Required work: Reproduce everything from the start of the listing down to the line containing "pyautogui.click(x=538, y=148)", requests included, and move every coordinate in the answers by adding 111 to it.

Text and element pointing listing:
────────

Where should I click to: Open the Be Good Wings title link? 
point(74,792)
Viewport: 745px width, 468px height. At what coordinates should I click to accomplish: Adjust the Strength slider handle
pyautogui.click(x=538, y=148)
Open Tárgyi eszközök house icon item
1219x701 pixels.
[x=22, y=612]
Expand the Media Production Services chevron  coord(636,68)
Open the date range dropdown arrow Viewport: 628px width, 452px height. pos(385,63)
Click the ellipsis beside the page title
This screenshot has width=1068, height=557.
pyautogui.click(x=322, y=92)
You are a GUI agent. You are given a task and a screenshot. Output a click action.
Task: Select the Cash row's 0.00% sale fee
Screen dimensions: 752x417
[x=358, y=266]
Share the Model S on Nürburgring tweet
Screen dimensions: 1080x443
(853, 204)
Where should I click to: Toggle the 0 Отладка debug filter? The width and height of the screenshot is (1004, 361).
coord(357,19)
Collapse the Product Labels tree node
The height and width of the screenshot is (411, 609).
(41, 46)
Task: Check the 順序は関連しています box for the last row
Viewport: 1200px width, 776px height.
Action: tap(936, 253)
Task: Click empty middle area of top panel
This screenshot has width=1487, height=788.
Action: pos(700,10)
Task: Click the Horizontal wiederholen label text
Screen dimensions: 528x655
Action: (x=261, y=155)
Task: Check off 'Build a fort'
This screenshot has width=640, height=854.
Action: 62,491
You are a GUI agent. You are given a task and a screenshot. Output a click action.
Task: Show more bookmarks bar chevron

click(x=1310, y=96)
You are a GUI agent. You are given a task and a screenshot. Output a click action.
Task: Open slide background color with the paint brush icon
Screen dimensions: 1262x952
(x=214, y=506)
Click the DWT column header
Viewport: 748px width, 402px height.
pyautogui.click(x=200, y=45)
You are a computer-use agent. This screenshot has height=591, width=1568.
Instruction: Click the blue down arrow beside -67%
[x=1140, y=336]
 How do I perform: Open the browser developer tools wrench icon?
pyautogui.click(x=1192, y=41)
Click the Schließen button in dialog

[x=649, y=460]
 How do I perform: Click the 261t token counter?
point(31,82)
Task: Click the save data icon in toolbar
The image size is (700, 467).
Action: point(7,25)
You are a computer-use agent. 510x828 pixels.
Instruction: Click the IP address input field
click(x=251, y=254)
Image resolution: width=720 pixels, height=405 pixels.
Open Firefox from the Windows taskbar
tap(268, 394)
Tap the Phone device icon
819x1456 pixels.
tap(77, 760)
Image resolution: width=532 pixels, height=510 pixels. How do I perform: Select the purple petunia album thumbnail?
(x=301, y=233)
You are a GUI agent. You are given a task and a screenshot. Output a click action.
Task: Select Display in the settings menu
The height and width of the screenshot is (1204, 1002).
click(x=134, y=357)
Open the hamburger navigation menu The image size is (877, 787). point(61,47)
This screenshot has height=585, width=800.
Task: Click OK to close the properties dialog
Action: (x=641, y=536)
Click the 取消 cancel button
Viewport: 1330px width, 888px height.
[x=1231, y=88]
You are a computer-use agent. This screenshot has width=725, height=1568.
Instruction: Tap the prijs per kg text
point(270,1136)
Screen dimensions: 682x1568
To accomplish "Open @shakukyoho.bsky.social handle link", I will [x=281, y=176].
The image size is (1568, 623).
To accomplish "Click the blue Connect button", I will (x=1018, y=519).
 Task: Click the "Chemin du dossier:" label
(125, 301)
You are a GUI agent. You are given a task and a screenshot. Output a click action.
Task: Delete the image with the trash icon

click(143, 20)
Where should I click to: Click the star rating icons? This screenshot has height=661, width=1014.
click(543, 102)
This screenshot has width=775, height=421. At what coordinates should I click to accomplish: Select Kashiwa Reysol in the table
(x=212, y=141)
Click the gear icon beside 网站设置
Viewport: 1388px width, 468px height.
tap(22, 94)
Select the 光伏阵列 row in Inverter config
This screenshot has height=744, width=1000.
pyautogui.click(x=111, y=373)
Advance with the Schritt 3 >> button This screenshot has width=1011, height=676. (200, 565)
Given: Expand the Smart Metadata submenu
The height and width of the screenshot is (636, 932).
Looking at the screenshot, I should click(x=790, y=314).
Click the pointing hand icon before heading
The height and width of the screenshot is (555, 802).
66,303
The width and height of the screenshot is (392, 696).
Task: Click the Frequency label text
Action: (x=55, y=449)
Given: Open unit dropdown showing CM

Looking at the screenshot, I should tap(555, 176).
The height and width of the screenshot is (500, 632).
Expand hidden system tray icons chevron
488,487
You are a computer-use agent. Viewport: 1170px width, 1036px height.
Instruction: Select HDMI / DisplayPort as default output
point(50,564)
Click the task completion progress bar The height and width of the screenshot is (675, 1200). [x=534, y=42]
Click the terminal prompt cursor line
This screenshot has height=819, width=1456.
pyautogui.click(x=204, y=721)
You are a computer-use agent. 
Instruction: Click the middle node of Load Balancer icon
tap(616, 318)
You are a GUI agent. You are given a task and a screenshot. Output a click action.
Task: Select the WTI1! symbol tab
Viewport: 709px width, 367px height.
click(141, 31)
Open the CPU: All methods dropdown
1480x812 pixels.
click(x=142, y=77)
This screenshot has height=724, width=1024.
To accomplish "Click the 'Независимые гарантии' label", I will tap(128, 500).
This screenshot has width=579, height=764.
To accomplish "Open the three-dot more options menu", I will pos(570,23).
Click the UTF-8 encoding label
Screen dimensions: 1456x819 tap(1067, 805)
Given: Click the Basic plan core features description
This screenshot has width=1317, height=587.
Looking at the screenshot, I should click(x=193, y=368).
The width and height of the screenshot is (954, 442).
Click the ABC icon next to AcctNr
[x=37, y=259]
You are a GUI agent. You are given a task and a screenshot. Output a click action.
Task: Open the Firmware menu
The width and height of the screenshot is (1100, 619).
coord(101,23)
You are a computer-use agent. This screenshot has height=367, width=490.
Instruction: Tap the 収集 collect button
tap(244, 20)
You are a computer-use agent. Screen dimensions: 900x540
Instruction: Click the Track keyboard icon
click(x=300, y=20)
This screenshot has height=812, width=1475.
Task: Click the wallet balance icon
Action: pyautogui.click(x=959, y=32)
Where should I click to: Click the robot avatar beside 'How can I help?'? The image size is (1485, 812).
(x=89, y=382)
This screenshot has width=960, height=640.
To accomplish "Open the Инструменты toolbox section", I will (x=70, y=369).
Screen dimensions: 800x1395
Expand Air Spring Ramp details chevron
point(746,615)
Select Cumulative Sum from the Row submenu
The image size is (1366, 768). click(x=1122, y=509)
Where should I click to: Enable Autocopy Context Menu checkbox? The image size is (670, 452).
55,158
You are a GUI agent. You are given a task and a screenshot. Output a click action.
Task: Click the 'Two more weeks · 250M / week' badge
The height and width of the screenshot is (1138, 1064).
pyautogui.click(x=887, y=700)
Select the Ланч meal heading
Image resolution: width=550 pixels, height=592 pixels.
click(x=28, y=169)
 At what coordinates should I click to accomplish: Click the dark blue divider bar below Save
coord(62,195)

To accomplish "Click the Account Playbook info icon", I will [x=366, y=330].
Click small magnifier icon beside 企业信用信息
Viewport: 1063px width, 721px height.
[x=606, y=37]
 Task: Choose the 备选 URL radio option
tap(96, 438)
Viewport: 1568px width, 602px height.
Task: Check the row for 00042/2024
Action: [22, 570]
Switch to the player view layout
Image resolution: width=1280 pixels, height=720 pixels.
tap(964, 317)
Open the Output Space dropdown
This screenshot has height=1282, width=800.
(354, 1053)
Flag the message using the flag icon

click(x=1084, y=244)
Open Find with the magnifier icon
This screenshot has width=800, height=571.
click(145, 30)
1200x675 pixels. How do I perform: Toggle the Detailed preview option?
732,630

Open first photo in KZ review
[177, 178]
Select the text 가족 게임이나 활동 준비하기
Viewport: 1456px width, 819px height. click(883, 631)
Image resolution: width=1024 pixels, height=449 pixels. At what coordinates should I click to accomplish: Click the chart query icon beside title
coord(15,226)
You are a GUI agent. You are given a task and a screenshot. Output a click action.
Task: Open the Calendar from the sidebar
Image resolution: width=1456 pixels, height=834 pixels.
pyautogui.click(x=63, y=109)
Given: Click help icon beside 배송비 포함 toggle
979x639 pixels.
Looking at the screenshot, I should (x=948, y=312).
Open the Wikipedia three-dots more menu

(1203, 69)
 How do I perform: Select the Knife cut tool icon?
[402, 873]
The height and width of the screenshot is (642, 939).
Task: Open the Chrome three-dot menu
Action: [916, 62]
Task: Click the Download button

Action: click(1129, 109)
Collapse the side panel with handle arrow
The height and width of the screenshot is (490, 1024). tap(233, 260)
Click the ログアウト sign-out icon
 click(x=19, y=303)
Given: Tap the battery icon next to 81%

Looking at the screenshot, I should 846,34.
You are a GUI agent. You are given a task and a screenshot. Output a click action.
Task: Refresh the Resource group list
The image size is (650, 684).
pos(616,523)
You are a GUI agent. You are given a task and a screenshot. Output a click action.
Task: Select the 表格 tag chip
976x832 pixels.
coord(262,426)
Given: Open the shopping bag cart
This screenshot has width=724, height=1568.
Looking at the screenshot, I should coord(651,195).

────────

Final answer:
Where should I click to: Open the Be Good Wings title link? 
point(185,903)
Viewport: 745px width, 468px height. At what coordinates should I click to accomplish: Adjust the Strength slider handle
pyautogui.click(x=649, y=259)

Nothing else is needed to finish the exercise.